▶ **Exercise requirements**
From the line containing "Screen dimensions: 1770x776" through the last line of the entries, output the text exactly. Pictures stay out.
[Dataset content]
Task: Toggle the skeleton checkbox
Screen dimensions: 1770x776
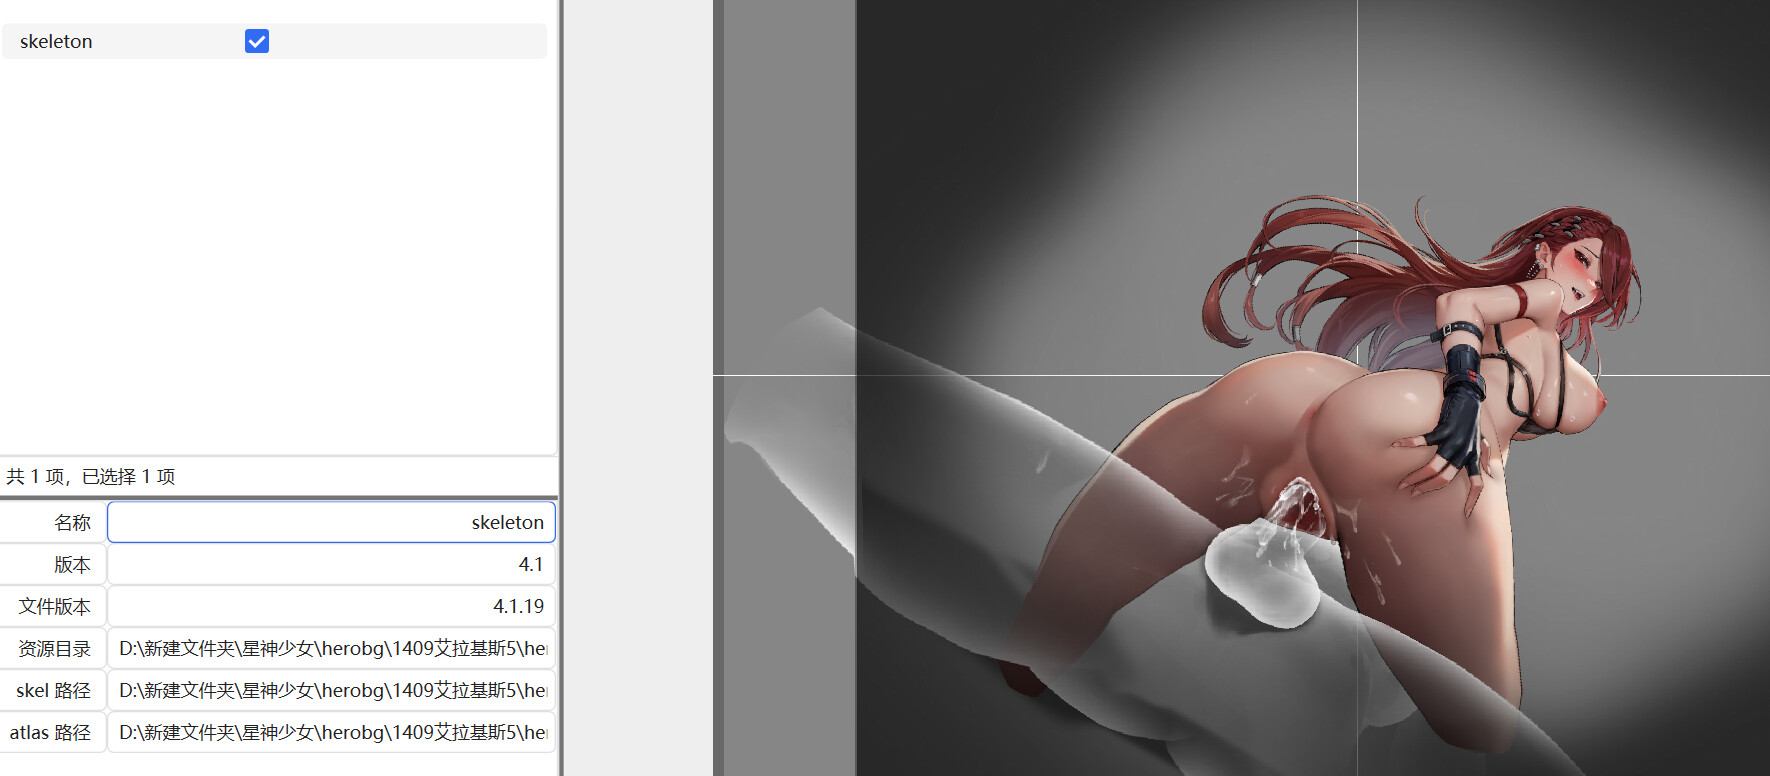Action: [257, 41]
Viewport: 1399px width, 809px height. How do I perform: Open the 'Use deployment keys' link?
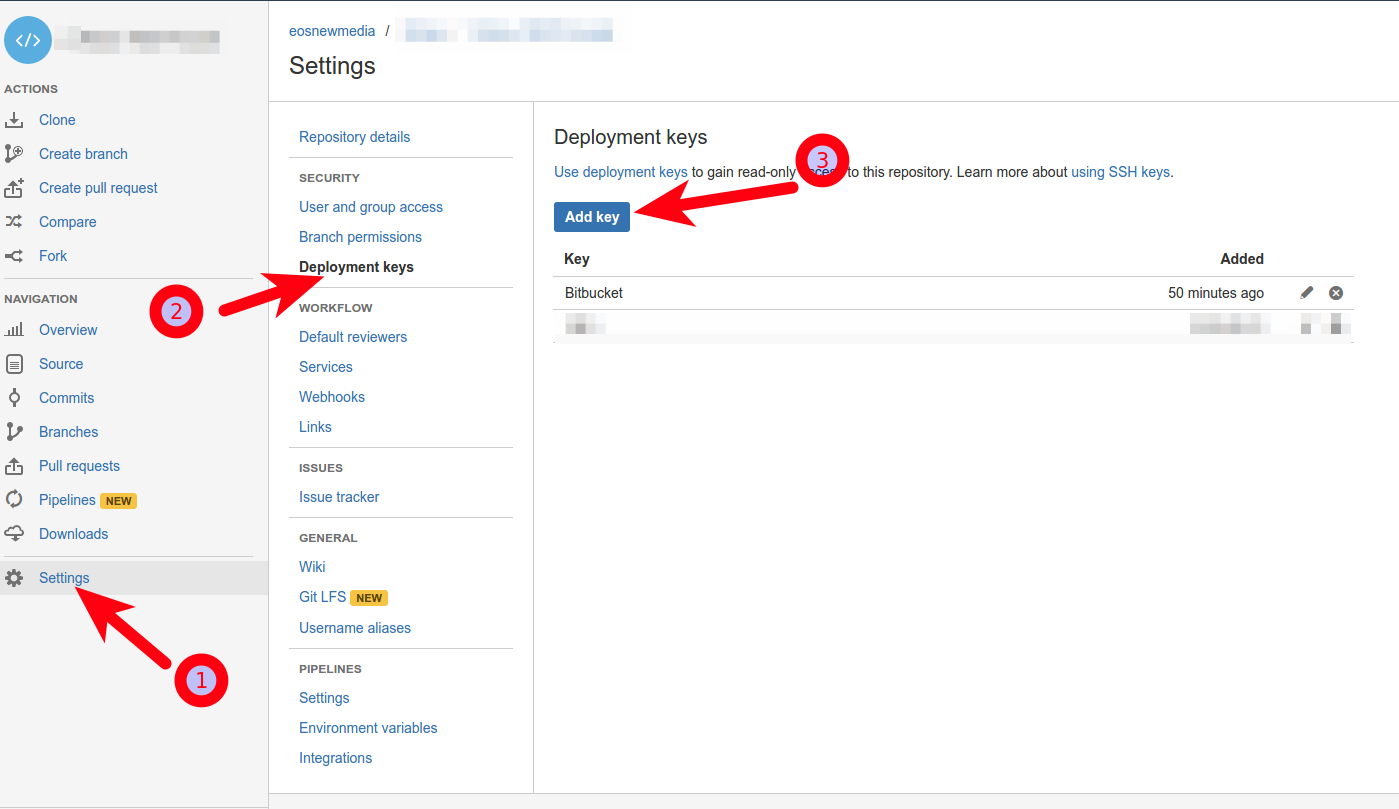621,172

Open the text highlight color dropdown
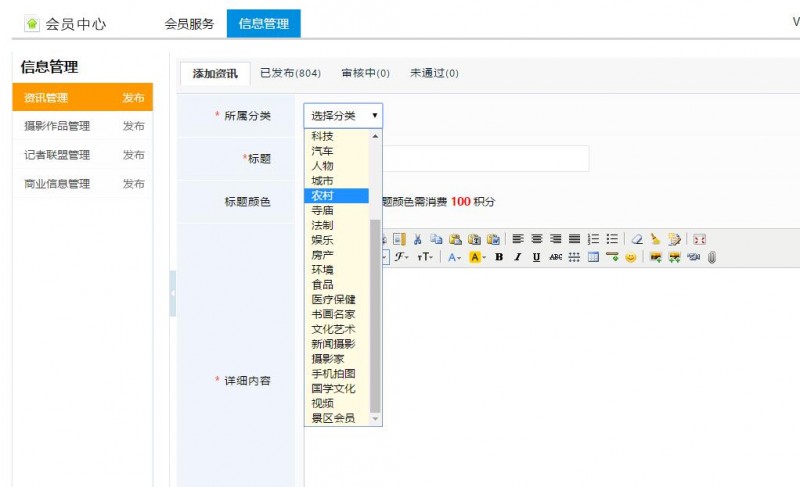477,257
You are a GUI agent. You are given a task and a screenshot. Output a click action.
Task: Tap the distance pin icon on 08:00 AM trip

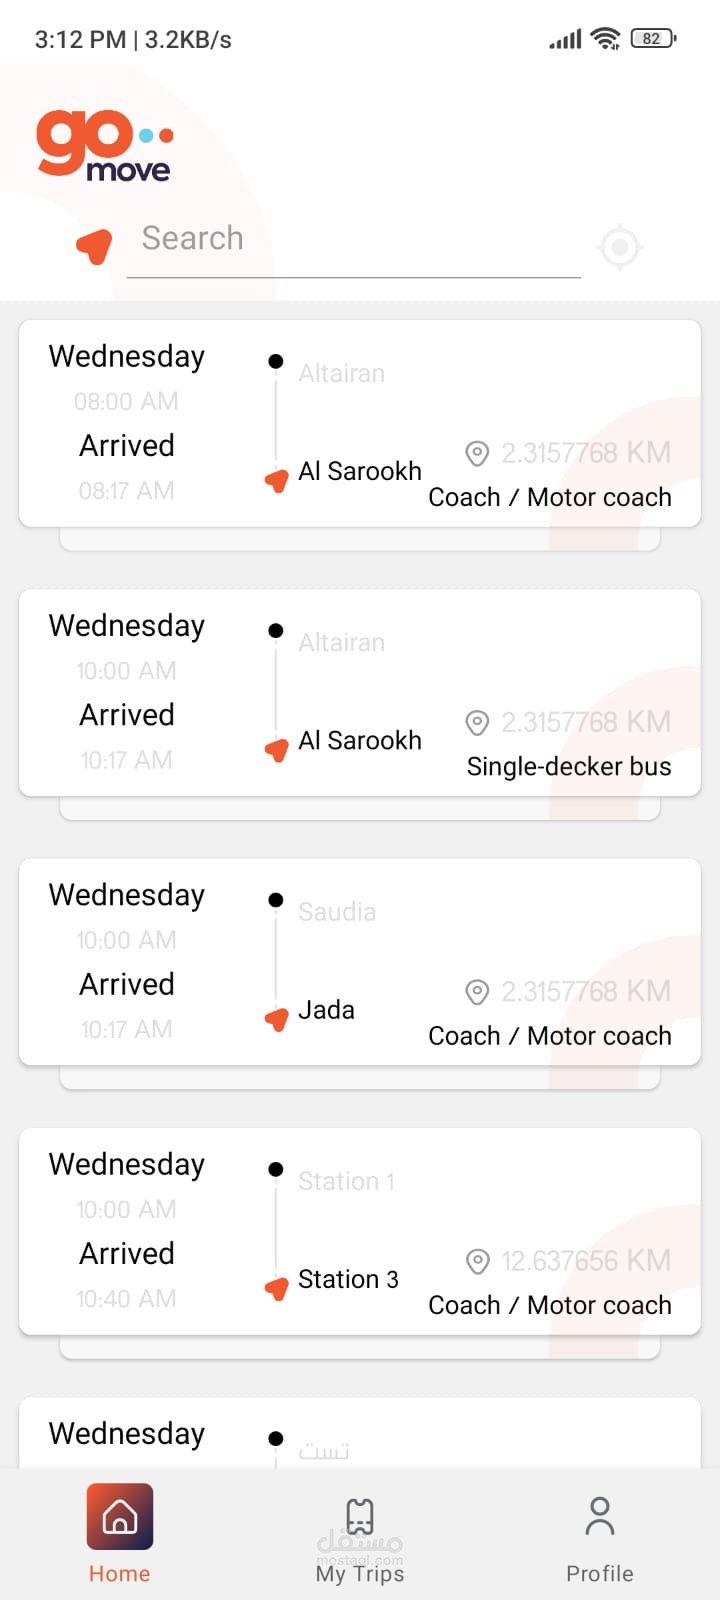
[/Dataset content]
▶ **Task answer**
Screen dimensions: 1770x776
Action: [257, 41]
Viewport: 1399px width, 809px height. How do I perform: Open the 'Use deployment keys' link?
621,172

Open the text highlight color dropdown
477,257
You are a GUI agent. You are given a task and a screenshot. Output a click action.
Task: Tap the distance pin icon on 08:00 AM trip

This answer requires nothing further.